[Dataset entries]
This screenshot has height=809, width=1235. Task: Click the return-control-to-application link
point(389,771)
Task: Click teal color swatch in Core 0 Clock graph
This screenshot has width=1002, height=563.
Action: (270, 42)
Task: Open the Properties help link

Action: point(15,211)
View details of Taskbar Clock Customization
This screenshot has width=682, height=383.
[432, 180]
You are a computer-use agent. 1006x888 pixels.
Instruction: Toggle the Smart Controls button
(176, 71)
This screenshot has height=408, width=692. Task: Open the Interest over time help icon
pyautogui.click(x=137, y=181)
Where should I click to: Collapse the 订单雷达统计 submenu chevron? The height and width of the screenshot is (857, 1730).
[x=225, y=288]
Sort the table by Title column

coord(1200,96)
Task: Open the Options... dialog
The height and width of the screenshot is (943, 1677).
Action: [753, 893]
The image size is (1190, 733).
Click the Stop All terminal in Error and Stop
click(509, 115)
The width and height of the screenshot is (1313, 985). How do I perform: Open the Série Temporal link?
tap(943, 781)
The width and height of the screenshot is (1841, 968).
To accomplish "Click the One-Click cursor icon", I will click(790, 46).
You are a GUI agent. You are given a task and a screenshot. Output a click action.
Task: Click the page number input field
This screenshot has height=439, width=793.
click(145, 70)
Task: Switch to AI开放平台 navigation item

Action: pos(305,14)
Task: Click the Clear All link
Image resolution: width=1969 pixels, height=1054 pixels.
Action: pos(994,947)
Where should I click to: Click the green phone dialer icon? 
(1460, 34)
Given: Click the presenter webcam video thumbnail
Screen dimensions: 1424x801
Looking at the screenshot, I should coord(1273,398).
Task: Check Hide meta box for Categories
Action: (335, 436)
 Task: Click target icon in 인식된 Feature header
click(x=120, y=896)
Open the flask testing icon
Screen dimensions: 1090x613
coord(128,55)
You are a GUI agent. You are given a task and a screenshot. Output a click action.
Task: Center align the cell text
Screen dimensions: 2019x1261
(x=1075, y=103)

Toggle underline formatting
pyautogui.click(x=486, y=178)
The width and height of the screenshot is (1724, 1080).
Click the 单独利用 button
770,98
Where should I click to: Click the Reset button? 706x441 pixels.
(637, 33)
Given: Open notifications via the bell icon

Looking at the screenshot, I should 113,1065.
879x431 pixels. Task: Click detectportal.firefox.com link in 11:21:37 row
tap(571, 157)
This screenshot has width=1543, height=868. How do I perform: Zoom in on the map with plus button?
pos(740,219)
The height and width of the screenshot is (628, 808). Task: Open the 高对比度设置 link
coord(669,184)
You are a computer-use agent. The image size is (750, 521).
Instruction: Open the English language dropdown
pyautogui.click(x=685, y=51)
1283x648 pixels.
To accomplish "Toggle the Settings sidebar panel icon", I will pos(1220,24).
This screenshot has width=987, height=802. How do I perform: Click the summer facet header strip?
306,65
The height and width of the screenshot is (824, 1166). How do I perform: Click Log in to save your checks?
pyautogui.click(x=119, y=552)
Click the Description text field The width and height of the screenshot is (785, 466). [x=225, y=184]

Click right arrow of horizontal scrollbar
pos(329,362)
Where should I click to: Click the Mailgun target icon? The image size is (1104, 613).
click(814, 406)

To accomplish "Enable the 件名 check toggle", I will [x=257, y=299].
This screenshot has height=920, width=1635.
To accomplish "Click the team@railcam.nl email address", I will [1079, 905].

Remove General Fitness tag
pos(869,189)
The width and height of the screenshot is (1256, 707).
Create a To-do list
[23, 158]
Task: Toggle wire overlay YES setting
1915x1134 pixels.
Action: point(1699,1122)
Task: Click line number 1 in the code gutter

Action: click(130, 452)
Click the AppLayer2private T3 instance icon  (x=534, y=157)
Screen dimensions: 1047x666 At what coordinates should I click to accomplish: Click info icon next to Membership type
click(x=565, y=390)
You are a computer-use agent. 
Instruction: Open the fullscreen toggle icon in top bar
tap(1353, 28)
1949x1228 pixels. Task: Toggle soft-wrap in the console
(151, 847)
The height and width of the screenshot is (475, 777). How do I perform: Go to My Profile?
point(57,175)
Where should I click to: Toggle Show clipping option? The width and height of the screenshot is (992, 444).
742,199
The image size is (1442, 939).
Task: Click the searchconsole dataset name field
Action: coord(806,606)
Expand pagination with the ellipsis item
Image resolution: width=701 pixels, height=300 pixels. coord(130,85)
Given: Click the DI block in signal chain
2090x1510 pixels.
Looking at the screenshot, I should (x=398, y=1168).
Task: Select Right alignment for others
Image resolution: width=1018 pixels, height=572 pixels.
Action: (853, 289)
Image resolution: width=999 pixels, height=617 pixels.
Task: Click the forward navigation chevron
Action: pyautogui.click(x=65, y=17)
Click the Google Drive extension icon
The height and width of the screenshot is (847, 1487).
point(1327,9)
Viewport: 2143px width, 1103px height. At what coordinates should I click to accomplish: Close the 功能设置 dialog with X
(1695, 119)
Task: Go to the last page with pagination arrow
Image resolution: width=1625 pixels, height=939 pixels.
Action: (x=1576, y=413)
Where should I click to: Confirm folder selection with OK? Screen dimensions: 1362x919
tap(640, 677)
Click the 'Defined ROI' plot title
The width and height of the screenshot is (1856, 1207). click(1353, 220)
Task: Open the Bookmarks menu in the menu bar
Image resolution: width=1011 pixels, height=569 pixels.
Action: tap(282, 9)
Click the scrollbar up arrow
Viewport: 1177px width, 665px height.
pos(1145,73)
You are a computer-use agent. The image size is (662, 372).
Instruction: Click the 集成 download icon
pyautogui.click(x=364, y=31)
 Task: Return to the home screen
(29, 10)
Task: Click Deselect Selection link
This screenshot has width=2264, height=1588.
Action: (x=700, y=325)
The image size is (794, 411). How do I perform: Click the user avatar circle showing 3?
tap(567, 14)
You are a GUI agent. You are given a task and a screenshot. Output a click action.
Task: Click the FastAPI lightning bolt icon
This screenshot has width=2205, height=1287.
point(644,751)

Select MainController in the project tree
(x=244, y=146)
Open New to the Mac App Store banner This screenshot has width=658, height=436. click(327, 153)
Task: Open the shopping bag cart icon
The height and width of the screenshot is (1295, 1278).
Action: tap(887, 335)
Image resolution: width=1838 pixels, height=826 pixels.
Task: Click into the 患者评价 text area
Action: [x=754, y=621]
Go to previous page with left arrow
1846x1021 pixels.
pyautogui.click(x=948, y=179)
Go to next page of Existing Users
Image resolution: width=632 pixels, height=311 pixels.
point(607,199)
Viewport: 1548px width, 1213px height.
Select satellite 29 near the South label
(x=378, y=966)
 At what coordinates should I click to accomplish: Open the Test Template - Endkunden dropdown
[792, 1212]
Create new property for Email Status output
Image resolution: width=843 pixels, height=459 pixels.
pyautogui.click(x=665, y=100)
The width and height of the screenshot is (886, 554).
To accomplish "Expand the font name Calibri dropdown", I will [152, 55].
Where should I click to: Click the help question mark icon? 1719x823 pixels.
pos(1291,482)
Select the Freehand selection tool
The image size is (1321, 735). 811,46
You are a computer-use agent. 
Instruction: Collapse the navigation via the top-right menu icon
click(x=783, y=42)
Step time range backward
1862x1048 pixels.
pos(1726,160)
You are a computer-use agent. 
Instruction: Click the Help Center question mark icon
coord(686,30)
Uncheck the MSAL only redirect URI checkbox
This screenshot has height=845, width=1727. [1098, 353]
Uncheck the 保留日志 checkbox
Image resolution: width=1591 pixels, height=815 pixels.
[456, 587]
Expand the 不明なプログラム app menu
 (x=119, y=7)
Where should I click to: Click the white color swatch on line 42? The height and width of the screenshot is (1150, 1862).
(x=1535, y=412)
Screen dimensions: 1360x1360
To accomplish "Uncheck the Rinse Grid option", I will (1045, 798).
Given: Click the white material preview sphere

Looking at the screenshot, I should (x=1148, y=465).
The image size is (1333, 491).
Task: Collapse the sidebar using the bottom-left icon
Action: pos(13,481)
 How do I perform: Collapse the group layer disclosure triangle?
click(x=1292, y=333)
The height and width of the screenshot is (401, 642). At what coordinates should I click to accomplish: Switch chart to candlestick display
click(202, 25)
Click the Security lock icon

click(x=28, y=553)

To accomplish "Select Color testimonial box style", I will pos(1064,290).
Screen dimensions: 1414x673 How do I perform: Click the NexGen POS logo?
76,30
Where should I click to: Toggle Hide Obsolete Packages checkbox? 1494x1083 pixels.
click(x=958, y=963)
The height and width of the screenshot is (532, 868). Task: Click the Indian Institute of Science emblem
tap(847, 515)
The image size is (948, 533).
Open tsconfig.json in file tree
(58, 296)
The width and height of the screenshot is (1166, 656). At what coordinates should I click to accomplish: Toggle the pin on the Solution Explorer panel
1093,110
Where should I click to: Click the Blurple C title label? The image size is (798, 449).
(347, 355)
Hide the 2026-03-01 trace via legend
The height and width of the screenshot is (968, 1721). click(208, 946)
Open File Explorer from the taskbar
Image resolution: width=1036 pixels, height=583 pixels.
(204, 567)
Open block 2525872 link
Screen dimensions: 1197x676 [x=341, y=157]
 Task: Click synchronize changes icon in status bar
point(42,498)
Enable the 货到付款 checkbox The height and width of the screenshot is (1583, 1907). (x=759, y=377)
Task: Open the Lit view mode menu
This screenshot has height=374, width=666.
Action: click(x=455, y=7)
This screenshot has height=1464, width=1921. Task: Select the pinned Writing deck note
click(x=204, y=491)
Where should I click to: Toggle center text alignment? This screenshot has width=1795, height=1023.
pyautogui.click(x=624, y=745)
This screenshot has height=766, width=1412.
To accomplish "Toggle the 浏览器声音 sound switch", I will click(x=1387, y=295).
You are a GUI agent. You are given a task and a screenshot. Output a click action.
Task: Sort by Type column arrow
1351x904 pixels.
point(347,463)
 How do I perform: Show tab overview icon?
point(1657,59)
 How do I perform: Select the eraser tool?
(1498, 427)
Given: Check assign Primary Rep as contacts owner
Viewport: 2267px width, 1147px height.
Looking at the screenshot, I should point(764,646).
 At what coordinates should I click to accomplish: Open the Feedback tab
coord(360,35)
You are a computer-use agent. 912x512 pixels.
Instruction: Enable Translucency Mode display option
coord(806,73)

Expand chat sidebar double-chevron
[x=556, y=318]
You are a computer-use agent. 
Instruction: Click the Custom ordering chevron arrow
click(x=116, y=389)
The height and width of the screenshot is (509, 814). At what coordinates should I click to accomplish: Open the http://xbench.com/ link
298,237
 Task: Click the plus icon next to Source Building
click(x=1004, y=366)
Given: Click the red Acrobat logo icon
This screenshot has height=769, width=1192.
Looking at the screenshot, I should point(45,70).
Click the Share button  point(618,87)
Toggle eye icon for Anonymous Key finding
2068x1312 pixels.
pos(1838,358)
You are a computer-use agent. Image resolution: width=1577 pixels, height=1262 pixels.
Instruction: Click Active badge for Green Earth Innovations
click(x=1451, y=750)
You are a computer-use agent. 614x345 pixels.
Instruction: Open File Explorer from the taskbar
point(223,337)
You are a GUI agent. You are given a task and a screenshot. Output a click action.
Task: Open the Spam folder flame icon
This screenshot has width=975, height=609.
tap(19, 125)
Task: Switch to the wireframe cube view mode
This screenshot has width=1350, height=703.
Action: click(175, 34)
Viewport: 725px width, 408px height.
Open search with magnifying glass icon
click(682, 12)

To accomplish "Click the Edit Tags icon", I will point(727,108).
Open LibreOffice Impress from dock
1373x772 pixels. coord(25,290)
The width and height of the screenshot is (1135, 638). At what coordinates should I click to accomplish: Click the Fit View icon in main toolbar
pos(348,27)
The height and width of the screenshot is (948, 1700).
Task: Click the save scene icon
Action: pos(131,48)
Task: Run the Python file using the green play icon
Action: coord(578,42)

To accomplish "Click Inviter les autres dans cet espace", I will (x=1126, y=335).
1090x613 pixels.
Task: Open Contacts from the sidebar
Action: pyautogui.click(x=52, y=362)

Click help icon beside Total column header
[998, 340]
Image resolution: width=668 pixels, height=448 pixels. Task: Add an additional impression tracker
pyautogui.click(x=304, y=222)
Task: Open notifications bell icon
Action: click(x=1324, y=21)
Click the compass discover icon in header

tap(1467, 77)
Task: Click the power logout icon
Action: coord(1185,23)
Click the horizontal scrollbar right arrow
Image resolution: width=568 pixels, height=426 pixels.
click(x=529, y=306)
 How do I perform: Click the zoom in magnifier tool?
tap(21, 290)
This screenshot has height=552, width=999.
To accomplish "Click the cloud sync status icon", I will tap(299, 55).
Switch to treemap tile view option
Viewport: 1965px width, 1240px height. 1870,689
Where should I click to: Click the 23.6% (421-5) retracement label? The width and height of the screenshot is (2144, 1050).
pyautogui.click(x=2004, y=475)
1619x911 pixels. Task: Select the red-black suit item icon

● BRIEF: The lines above that hold "Clock" are the result; show every one of them.

● RESULT FOR THIS EXERCISE:
Task: Click teal color swatch in Core 0 Clock graph
View details of Taskbar Clock Customization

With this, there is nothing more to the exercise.